St. Pete mayor Rick Kriseman’s “Bike to Work Day” drew only 24 riders this past Friday. Despite wide promotion using a happy and colorful flyer, three advertised gathering points, and an appearance by the mayor himself, the turnout was anemic.
One of the three gathering points was the Morean Center for Clay. According to city communications director Ben Kirby, Kriseman departed the Morean on a bicycle from Coast Bike Share, a service subsidized by public funds from the city.
Kriseman was dressed in business attire for the 1.7 mile 7:15 A.M. ride “to work.” Whether such attire is ideal to bike from work in afternoon heat (and possible rain) is less clear.
We also asked Kirby how the mayor arrived at the Morean. Kirby did not answer, and would not confirm or deny that the mayor was driven to the event in the Tahoe, even after we e-mailed Kirby a picture of it.
Kirby said “there were a total of 55 participants in the Mayor’s Bike to Work Day.” However, we only counted a total of 24 people at the three locations, with 19 of those at the location the mayor was at. We therefore asked Kirby to clarify what he meant by “participant.” Kirby did not respond.
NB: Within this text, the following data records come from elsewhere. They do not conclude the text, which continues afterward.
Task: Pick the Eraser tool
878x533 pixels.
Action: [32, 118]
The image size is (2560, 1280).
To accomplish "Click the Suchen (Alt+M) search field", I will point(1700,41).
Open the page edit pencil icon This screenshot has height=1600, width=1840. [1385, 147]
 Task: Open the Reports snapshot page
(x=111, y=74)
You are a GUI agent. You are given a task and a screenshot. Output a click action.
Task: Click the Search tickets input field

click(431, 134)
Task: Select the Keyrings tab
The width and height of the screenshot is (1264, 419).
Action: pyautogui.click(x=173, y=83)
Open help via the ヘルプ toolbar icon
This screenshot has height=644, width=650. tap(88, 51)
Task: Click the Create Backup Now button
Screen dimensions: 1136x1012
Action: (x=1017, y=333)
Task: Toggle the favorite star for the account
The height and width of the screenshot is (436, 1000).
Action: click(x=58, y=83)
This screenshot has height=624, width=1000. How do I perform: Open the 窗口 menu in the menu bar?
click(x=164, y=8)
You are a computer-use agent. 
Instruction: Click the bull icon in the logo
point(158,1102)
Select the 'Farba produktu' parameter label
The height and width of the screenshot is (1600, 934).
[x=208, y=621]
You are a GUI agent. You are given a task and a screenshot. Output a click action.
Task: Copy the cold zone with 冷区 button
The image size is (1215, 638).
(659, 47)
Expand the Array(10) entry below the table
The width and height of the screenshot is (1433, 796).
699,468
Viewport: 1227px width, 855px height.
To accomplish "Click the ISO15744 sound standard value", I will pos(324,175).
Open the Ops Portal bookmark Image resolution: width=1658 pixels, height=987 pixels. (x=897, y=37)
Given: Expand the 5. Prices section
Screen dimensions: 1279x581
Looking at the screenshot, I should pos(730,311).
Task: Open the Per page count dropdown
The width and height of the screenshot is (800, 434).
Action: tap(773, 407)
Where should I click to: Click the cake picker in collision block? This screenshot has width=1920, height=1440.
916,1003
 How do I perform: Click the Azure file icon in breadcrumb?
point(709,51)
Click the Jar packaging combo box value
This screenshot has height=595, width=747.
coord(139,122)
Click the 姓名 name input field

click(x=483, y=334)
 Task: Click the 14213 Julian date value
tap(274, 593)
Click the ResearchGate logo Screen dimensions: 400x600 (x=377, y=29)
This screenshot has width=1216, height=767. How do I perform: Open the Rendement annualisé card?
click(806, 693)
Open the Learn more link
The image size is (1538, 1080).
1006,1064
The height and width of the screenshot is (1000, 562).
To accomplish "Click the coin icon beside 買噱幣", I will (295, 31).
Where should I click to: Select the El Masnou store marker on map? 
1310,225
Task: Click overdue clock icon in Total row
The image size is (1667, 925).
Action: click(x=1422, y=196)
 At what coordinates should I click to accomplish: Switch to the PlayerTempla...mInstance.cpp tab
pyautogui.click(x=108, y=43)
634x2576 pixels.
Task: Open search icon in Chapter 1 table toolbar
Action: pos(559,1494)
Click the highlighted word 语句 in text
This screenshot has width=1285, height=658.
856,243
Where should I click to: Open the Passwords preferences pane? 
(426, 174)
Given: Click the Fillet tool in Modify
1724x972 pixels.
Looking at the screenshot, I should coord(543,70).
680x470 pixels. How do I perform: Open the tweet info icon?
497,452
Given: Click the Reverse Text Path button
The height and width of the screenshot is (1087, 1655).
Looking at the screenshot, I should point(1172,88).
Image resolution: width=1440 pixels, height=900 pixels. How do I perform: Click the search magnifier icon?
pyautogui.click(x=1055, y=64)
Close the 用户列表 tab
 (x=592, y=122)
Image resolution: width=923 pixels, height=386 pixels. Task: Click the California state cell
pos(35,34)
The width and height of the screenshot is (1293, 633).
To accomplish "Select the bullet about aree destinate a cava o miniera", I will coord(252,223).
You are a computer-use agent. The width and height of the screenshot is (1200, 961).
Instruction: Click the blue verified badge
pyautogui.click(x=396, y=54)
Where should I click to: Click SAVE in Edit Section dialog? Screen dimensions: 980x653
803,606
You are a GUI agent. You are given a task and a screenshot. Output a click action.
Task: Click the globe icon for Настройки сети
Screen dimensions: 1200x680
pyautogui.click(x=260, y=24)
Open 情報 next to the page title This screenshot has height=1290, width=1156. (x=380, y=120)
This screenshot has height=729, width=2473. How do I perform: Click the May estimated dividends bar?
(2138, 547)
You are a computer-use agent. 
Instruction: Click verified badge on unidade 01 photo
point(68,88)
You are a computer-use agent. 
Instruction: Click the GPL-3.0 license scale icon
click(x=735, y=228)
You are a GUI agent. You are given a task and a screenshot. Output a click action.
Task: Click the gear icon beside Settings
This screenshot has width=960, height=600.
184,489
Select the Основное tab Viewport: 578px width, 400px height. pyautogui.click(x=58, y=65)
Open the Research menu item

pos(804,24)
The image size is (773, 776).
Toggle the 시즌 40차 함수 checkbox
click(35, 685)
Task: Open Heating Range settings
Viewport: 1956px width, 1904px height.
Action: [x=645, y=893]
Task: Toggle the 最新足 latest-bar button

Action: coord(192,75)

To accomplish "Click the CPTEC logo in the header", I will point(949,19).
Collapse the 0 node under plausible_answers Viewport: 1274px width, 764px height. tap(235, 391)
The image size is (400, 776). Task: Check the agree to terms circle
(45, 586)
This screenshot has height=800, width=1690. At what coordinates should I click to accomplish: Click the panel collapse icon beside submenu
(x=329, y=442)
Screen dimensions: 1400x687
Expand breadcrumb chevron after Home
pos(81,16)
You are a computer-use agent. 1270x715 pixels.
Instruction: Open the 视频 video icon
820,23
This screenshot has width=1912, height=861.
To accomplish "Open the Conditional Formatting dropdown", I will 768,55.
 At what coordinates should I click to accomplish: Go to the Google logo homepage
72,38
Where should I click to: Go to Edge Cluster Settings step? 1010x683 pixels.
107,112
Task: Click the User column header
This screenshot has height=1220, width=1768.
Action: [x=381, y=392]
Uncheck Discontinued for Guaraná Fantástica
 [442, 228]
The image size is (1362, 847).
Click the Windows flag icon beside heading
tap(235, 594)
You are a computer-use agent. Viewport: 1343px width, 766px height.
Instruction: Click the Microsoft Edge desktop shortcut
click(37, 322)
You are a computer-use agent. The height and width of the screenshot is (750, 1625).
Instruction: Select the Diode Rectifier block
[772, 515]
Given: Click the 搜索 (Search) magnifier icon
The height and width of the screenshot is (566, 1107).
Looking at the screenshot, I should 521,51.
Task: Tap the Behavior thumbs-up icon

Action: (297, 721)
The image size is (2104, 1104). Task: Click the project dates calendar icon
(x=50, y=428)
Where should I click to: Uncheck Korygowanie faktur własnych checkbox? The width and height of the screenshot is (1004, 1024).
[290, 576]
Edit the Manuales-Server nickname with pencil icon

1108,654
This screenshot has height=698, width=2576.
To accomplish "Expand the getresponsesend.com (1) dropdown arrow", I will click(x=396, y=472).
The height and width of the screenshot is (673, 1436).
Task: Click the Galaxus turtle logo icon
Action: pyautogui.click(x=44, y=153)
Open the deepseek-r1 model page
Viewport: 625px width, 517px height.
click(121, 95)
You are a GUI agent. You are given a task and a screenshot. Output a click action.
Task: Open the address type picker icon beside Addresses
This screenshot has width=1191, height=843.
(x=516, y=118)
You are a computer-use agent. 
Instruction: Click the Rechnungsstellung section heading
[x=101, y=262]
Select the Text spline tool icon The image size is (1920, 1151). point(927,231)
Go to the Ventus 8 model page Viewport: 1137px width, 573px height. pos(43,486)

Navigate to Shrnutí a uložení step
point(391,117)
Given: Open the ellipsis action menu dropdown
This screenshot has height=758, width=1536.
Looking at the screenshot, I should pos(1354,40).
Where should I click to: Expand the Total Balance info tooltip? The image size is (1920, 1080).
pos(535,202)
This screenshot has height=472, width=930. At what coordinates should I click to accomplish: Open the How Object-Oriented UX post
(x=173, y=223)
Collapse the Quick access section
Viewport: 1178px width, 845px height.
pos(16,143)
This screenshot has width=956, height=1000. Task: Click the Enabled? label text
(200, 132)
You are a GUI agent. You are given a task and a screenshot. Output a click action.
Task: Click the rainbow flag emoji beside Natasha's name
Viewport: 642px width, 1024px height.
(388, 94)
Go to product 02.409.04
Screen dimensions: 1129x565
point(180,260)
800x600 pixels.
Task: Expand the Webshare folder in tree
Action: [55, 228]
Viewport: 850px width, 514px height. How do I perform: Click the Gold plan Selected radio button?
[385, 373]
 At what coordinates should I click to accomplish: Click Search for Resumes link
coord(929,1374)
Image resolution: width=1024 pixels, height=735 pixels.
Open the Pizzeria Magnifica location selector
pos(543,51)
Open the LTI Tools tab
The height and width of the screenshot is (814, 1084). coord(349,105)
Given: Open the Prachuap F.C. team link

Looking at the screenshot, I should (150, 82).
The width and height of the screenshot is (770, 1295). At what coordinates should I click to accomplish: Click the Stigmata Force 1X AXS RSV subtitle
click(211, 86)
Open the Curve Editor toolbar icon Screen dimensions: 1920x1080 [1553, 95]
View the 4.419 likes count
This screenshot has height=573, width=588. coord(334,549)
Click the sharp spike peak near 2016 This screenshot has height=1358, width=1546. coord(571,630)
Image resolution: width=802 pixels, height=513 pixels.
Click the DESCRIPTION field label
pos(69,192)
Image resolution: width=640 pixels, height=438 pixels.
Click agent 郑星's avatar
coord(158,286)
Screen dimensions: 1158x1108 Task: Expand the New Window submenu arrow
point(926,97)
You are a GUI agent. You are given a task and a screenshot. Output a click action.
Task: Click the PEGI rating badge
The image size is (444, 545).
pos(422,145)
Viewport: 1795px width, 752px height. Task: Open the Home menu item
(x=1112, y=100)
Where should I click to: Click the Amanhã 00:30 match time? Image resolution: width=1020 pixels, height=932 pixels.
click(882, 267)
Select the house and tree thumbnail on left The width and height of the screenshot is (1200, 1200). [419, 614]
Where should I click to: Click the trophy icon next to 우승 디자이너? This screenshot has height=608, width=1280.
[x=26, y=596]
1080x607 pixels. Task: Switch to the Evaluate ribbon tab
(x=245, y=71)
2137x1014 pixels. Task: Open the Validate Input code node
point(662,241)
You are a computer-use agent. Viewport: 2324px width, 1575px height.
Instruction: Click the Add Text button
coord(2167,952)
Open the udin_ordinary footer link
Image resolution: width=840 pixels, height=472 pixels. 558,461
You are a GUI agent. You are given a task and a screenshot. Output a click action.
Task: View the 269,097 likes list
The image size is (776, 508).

The city website says that Kriseman has personally committed to “to addressing climate change through greenhouse gas emissions reductions.” However, according to federal data the eight-cylinder 5.3 liter Tahoe generates over a pound of CO2 per mile driven. According to the EPA, CO2 accounts for 82% of greenhouse gas emissions in the US.
Kriseman supports the so-called “Complete Streets” effort in St. Pete , in particular along MLK. Among other things, Complete Streets seeks to add bike lanes along major thoroughfares in the city.
The MLK project has generated considerable local opposition, including from from Citizens Against Lane Loss. The group says losing a general traffic lane increases traffic congestion, and that hardly anyone uses the bike lanes. The group say that the weak attendance at the “Bike to Work” event proves the latter point.